EXTRACTED RECORDS below:

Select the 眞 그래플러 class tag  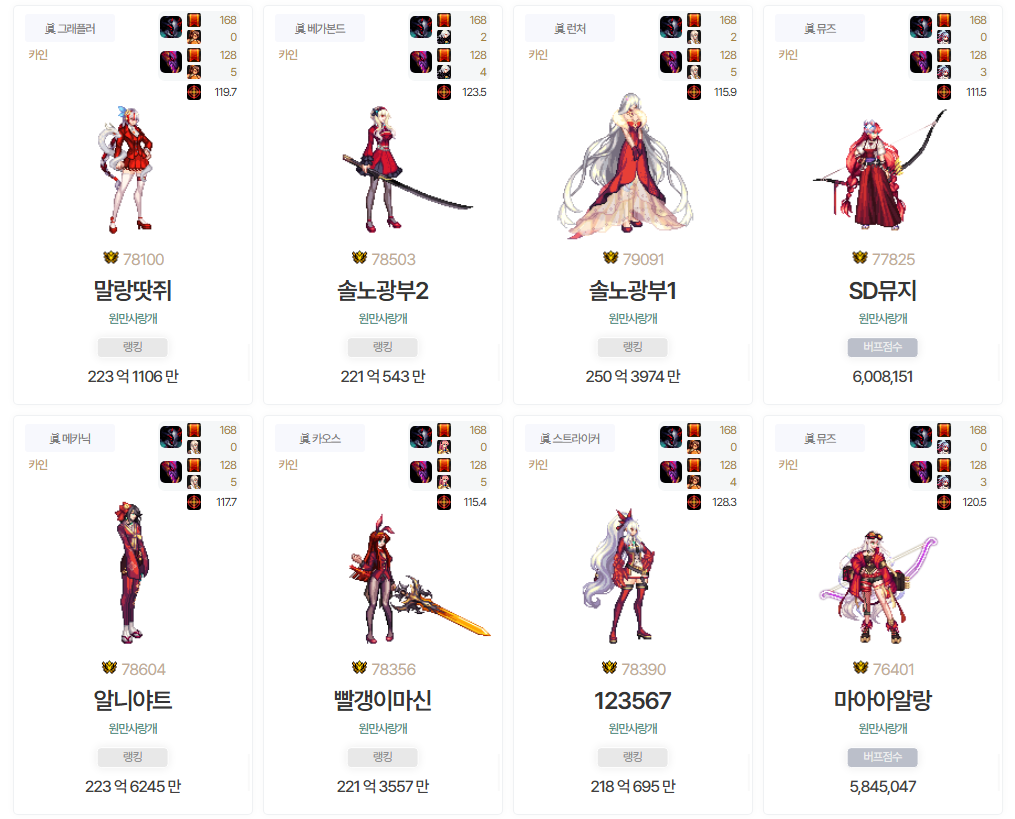click(70, 28)
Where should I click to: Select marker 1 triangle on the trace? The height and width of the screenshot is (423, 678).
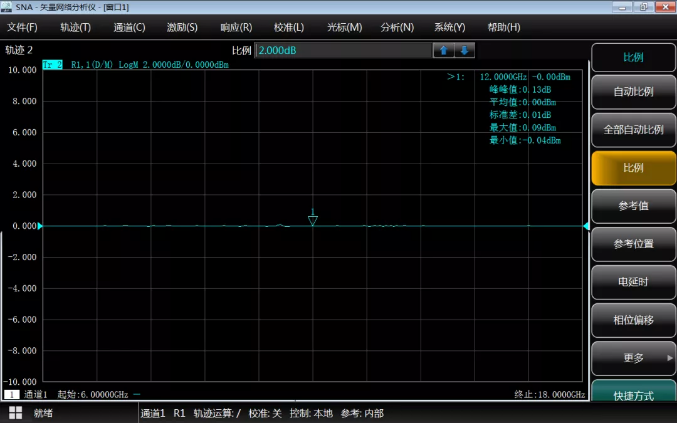click(x=313, y=218)
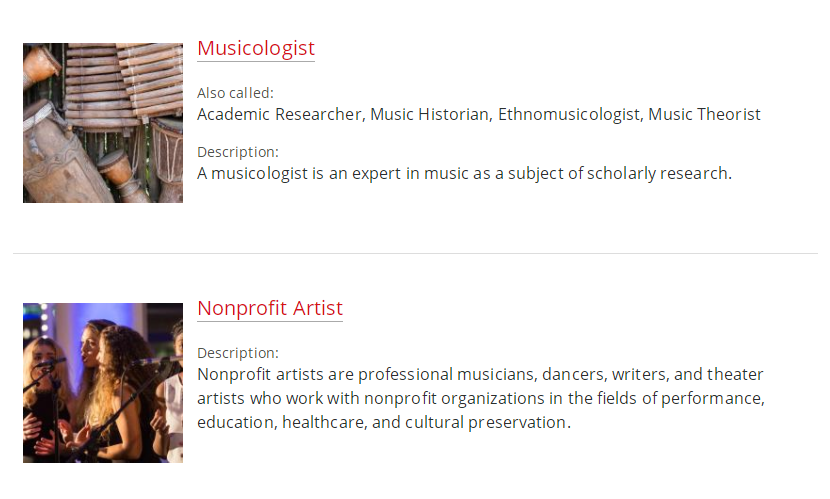830x499 pixels.
Task: Open the Nonprofit Artist career link
Action: (270, 308)
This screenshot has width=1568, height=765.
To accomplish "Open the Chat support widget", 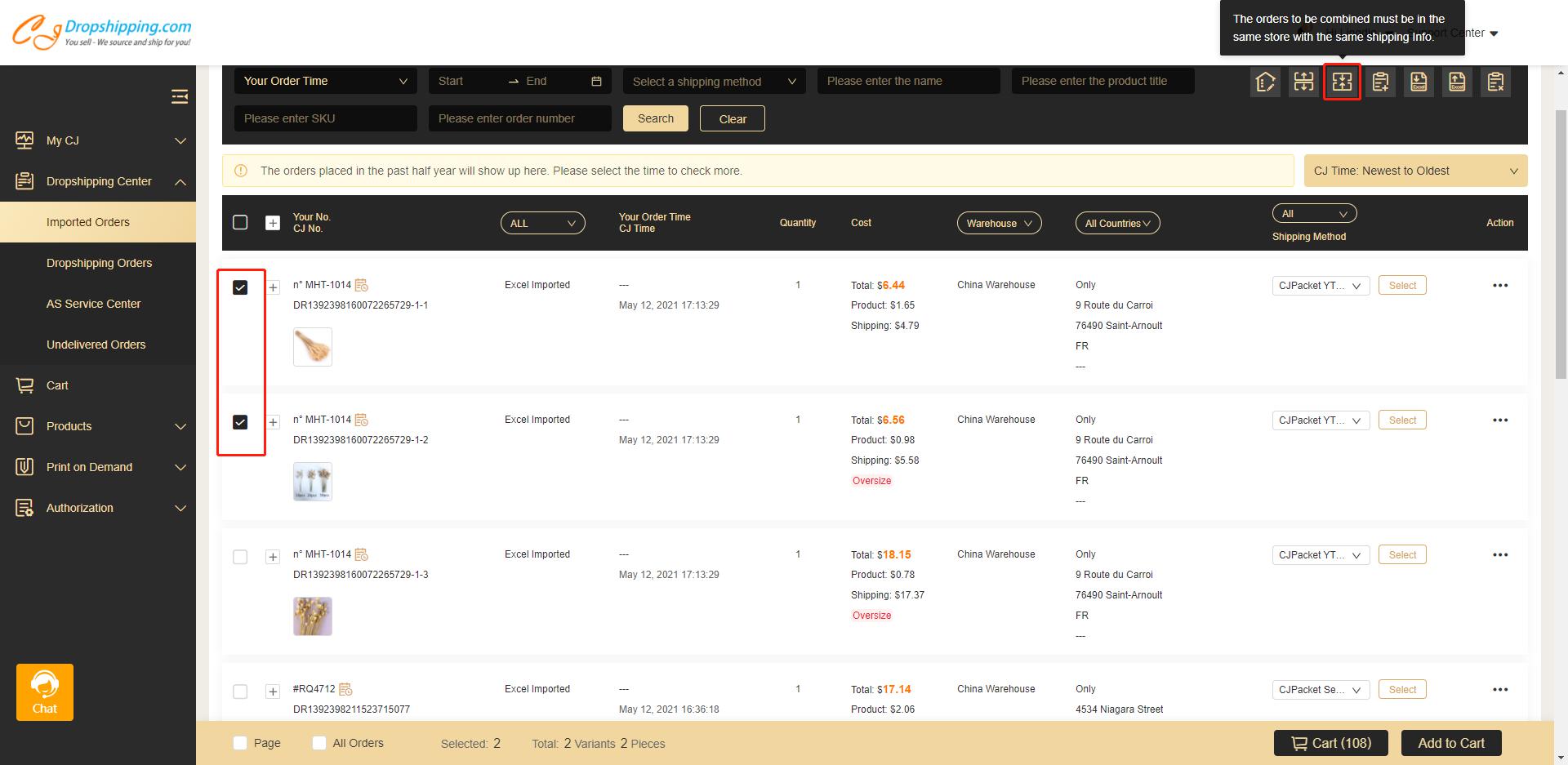I will (45, 692).
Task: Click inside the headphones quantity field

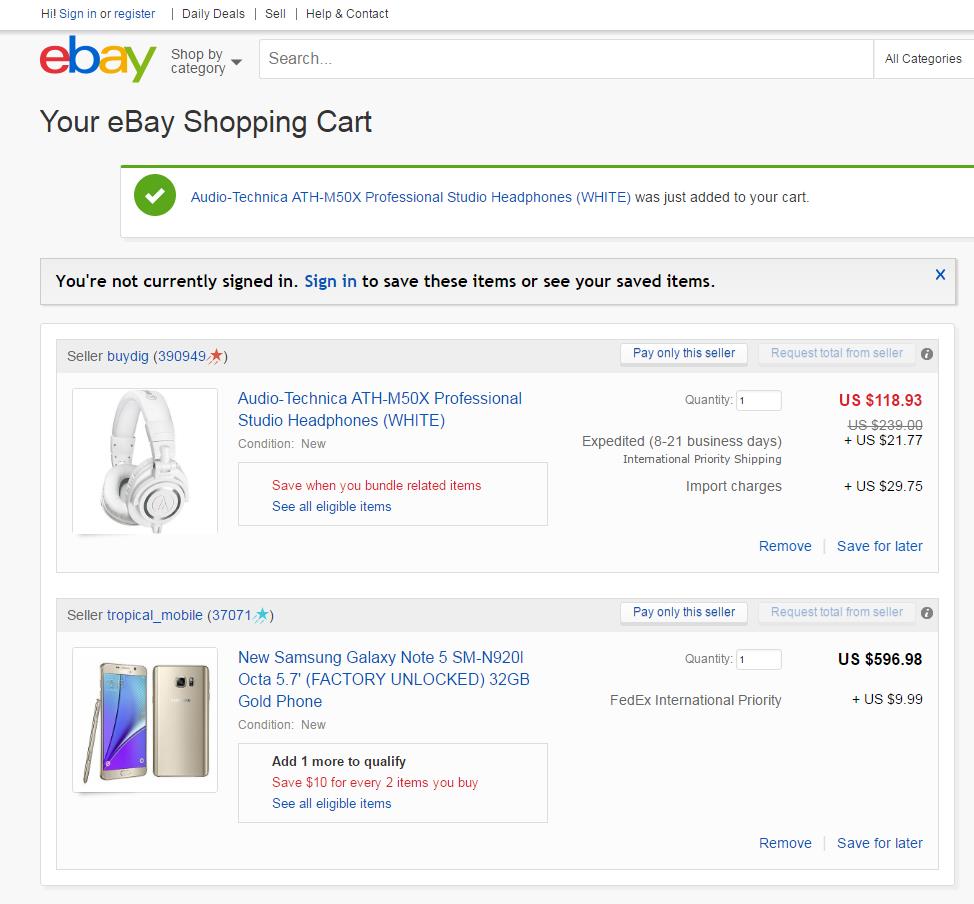Action: (758, 399)
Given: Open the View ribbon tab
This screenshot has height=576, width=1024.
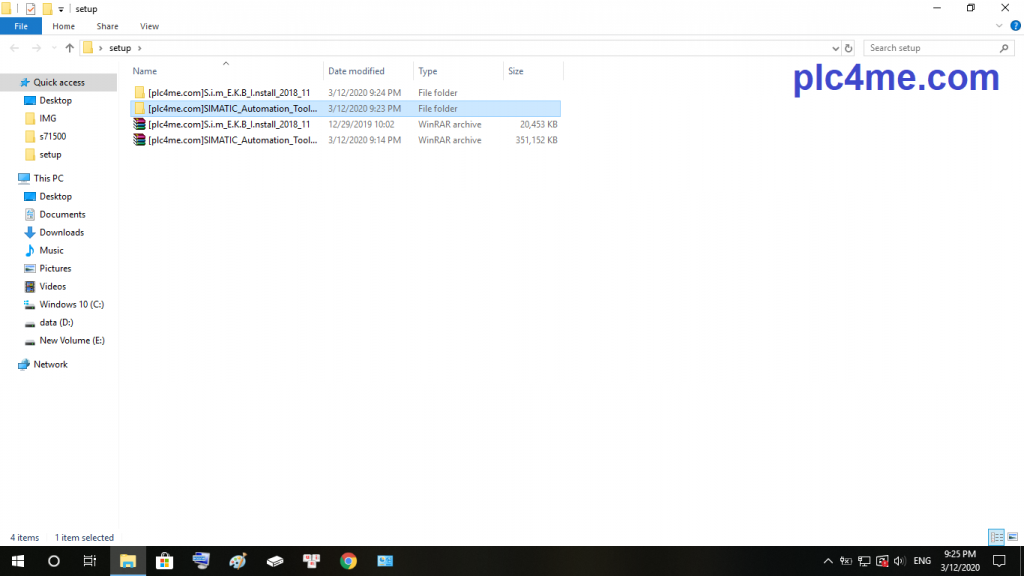Looking at the screenshot, I should click(149, 26).
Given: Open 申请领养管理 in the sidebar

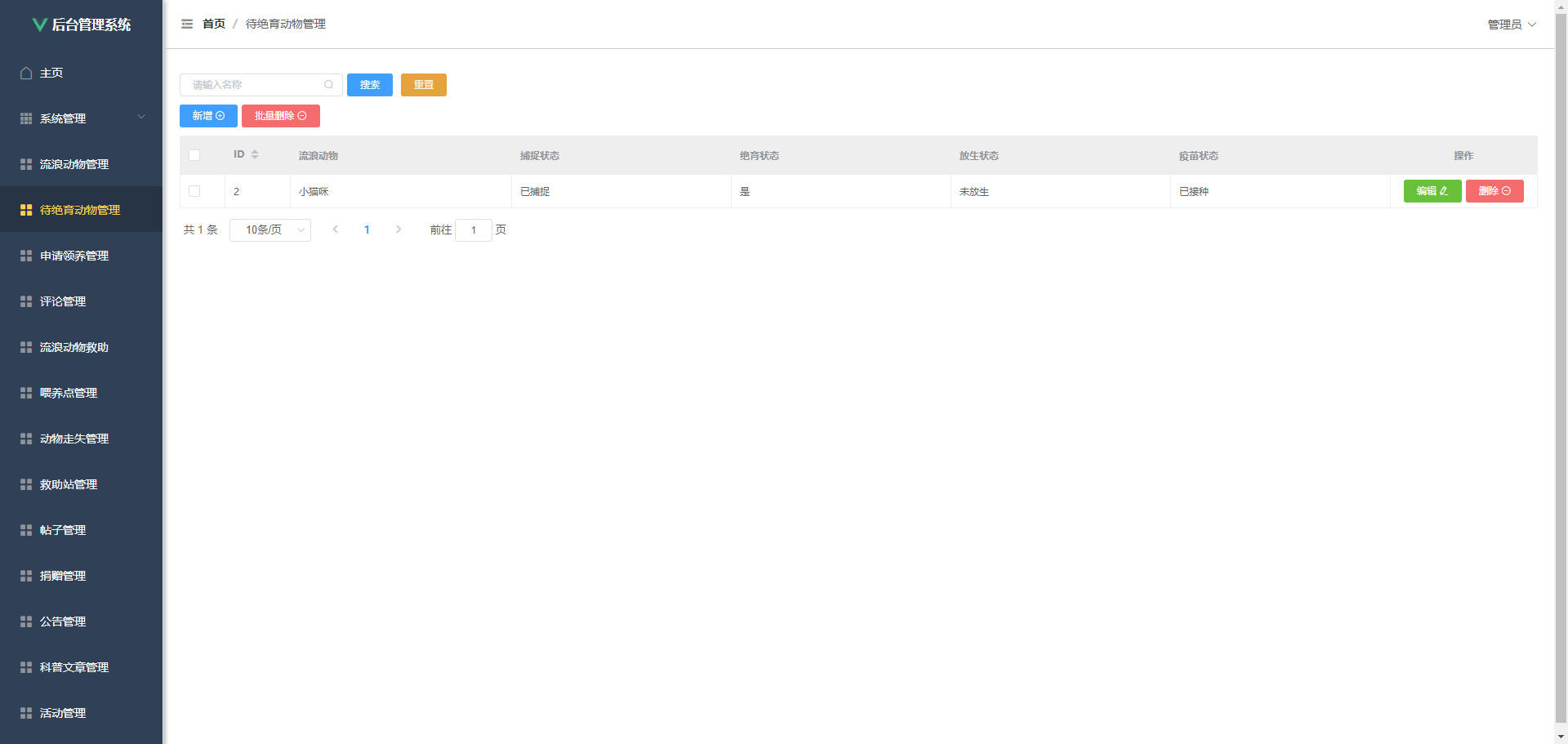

End of EXTRACTED RECORDS.

* **WHAT YOU ARE ASKED TO DO**
Return exactly the lines from the line with "Task: Click inside" through the last line of the data above, both included; pictures do not go in the answer.

* **TASK RESULT**
Task: Click inside the headphones quantity field

Action: (758, 399)
Given: Open the View ribbon tab
This screenshot has height=576, width=1024.
Looking at the screenshot, I should click(149, 26).
Given: Open 申请领养管理 in the sidebar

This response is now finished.